*DOCUMENT EXCERPT*.

I think you see us having some fairly significant growth in our revenue targets for this quarter and although we might be a little bit capacity constrained in certain product lines this quarter we are also trying to add capacity at a pretty high rate.
It will have a small affect on us, but I think the thing to keep in mind is that definitely we get some benefit from the notebook and back lighting markets but remember our business is still -- over 50% of the LED business is still lighting driven.
That's really the biggest driver in our marketplace.
We've been in a pretty good position to take advantage of some of the swings while till driving the core market.
- Analyst
Great.
Question for -- actually, that's a good lead into what I was going to ask next, growth in September as you look in to your backlog which is the market that is growing the fastest for you for your September business in September revenues.
- Chairman, CEO
I think lighting is the biggest growth drive but we are also seeing some nice growth as well from the back lighting segment.
But lighting would still be the biggest driver.
- Analyst
I meant within lighting, Chuck, is there a subset within lighting that's better than the others?
- Chairman, CEO
It's actually fairly broad based.
So I think we are seeing the traditional segments are pretty strong right now, so all the things that we started out, whether it be architectural portable lighting those are solid I would say probably the segment, it's that broad category I like to call commercial indoor and outdoor lighting.
It's everything from outdoor street lighting, parking garages, municipal lighting segment on one side to the indoor lighting and again that's both a fixture and the replacement bulb market, I'd say all of those are really growing nicely right now but it's pretty broad based it's not anyone niche segment right now.

*STATED EXERCISE 1*. Rewrite every row from the one containing "Select Lokal disk (C:) in navigation tree" down to the end of the rows, keeping the requests as they are but multiplying each click coordinate in the answers by 1.1 and rounding to whole numbers, with halves rounded up. Give only those rows.

*RECORDS SUPPLIED*.
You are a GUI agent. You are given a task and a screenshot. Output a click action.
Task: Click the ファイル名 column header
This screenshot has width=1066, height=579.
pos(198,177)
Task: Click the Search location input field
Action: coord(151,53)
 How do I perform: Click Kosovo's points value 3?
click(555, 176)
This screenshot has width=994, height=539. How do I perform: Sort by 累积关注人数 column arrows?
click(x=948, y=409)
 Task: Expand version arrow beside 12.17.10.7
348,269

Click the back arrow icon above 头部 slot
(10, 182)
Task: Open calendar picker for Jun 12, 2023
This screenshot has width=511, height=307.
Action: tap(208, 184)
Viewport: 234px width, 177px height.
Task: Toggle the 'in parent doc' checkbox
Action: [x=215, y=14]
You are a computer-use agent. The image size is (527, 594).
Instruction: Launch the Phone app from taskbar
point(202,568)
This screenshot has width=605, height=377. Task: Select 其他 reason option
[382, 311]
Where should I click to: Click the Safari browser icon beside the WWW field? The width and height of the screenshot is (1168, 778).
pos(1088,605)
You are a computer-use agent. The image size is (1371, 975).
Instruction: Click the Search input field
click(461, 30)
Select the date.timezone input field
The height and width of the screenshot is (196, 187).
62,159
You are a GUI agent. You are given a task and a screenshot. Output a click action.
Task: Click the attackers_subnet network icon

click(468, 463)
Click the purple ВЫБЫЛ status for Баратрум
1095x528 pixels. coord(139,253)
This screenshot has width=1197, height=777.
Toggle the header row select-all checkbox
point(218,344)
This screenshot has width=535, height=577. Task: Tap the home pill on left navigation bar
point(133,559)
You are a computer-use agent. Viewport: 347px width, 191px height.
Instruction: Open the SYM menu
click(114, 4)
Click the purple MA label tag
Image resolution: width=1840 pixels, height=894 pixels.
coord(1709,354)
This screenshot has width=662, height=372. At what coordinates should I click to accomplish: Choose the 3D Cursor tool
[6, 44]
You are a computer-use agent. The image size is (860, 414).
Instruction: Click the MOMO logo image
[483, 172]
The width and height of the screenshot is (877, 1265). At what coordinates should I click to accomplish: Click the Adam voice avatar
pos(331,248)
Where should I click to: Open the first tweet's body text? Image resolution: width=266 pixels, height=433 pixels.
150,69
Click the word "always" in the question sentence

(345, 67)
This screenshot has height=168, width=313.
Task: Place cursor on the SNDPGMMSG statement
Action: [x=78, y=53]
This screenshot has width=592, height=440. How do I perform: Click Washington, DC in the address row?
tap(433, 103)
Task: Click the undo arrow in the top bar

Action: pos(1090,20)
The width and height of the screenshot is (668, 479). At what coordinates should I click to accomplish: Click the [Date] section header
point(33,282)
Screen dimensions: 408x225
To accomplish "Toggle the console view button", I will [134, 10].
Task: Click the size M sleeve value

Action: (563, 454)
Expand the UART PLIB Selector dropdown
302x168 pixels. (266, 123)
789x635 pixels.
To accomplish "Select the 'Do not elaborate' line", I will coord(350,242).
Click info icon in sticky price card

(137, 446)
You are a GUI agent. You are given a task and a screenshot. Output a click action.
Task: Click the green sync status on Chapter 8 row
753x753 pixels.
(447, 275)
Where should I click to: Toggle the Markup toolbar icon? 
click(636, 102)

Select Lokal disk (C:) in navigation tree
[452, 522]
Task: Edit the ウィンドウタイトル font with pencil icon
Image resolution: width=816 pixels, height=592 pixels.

*STATED EXERCISE 2*. Reproduce the passage of the LED business call transcript word for word, everything from "We've been in" down to "fairly broad based.".

*EXPECTED OUTPUT 1*.
Select Lokal disk (C:) in navigation tree
[497, 574]
Task: Edit the ウィンドウタイトル font with pencil icon
Image resolution: width=816 pixels, height=592 pixels.

*EXPECTED OUTPUT 2*.
We've been in a pretty good position to take advantage of some of the swings while till driving the core market.
- Analyst
Great.
Question for -- actually, that's a good lead into what I was going to ask next, growth in September as you look in to your backlog which is the market that is growing the fastest for you for your September business in September revenues.
- Chairman, CEO
I think lighting is the biggest growth drive but we are also seeing some nice growth as well from the back lighting segment.
But lighting would still be the biggest driver.
- Analyst
I meant within lighting, Chuck, is there a subset within lighting that's better than the others?
- Chairman, CEO
It's actually fairly broad based.